Туристы-водники. Ходили в походы. Карелия, Урал, Алтай, Саяны,
Тянь-Шань. Когда изредка появлялись на занятиях, собирали вокруг девок, показывали фотографии и рассказывали страсти про бочки и пороги. Еще Виля любил Брежнева передразнивать. Очень смешно получалось. Всерьез к ним никто не относился, но любили их и все шалости им прощали.
А на третьем курсе лафа у мальчиков кончилась. Началась марксистско-ленинская философия, которую вела член большого парткома, профессор Варвара Петровна Сучкова, низенькая широкозадая дама неопределенного возраста, с круглым лицом и тонкими яркими губами. Говорила Сучкова тихо и вкрадчиво, лекции не читала, а надиктовывала. В поточной аудитории сотня с лишним девиц склоняла над партами аккуратные головки и записывала, а потом по лекциям отвечала.
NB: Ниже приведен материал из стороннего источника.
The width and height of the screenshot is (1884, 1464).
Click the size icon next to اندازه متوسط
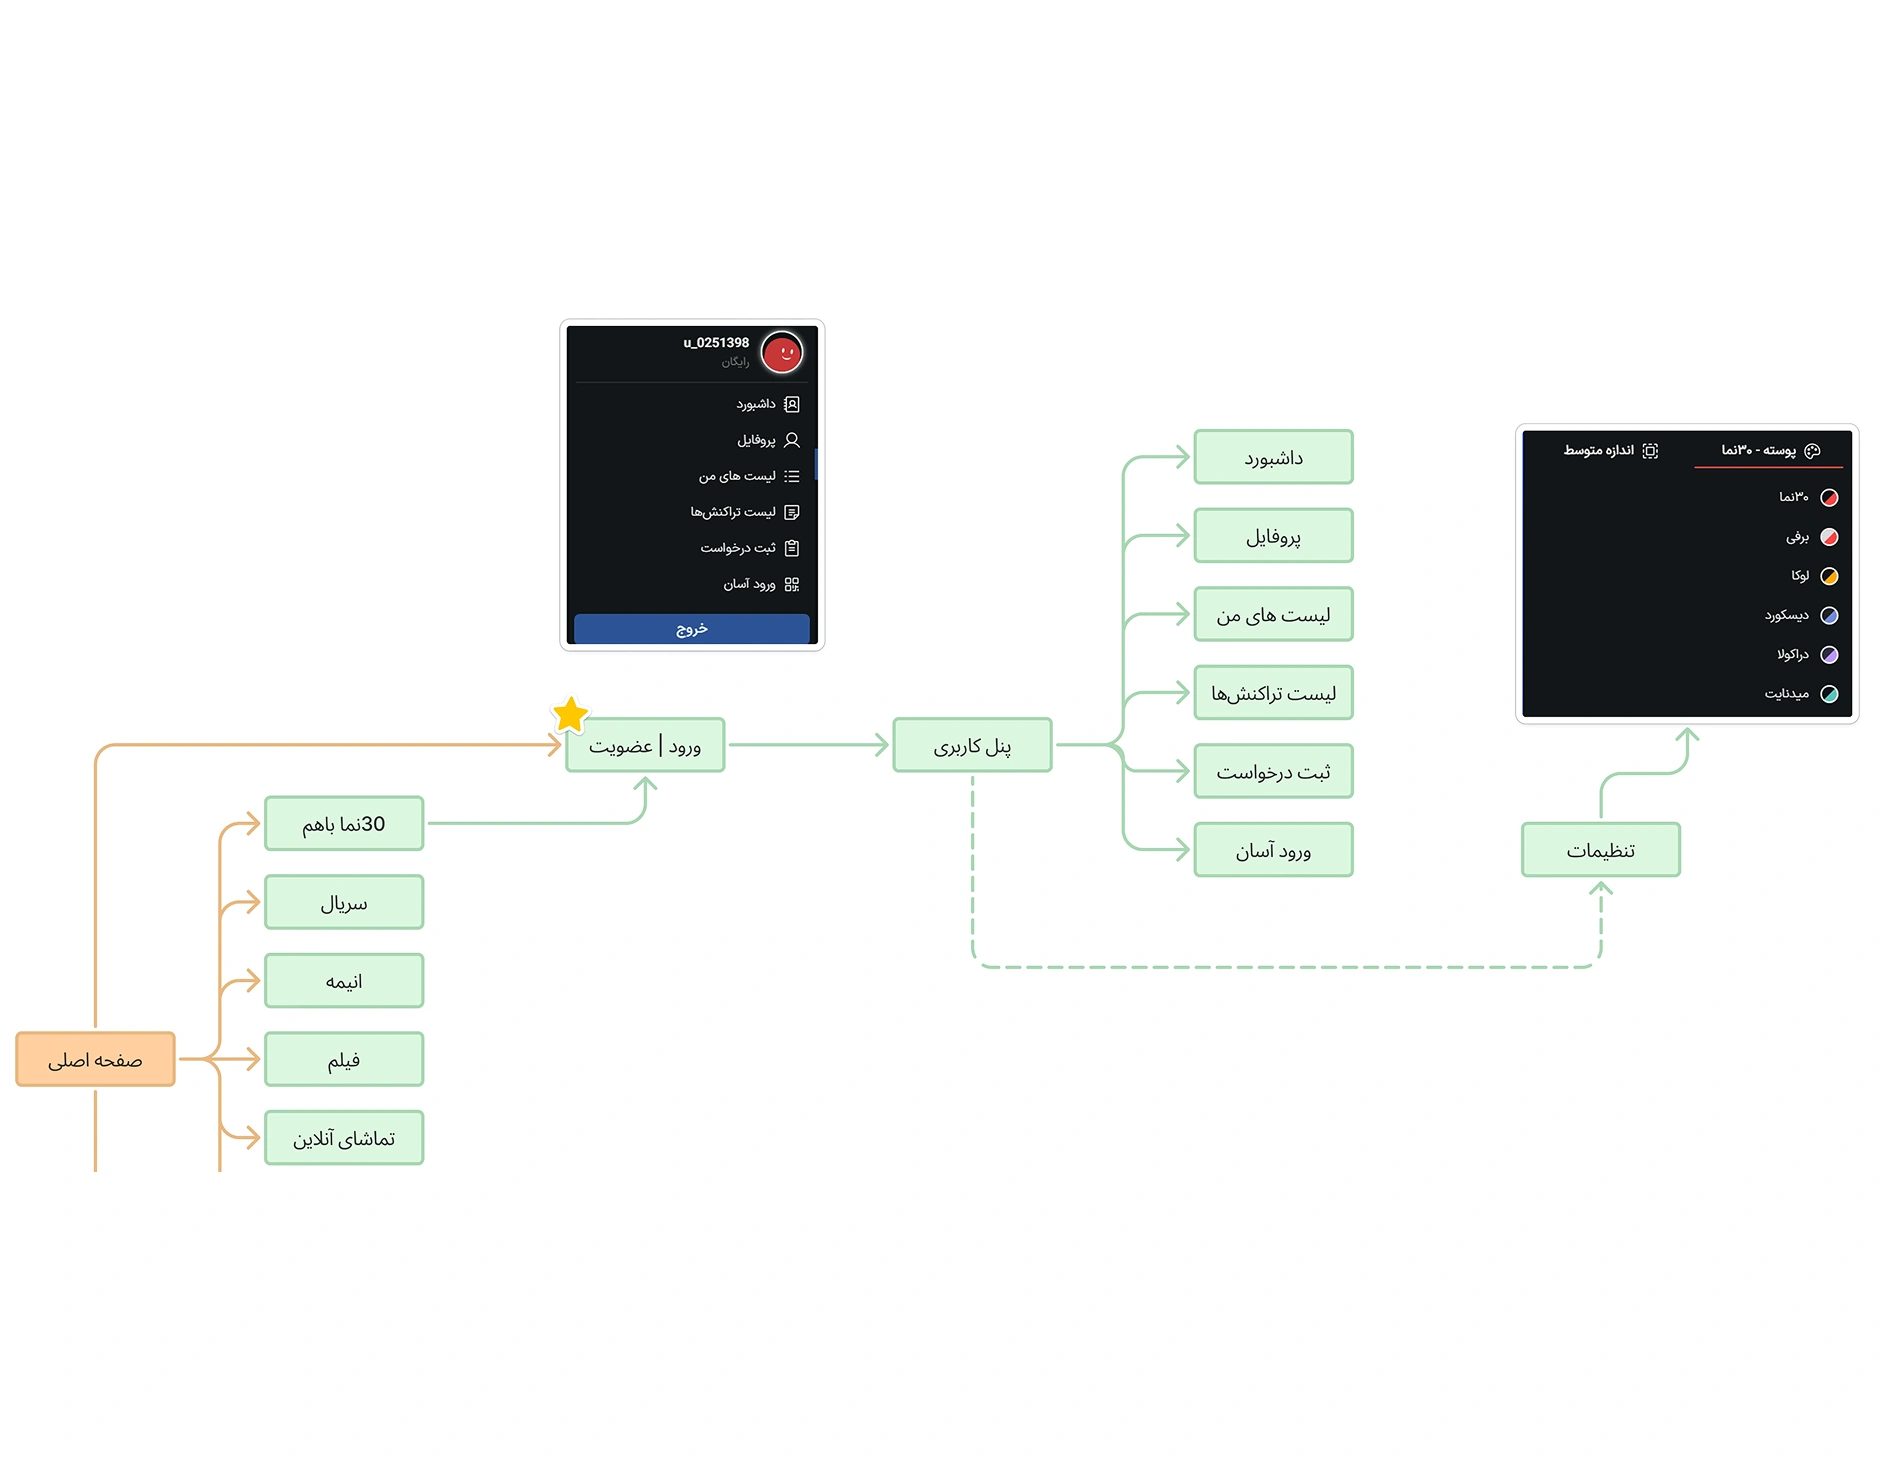coord(1650,451)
Учебников Варвара Петровна не признавала – лишь свои лекции да подробные конспекты классиков марксизма. Работала она в институте давно, иные из ее студентов становились преподавателями, другие разъезжались по областным школам от Зарайска до Лотошина, нежные девичьи голоса делались хриплыми, а Варвара Петровна все мурлыкала да мурлыкала. Но за каждое пропущенное занятие требовала справку, и из поколения в поколение передавалось, что с Сучковой лучше не связываться.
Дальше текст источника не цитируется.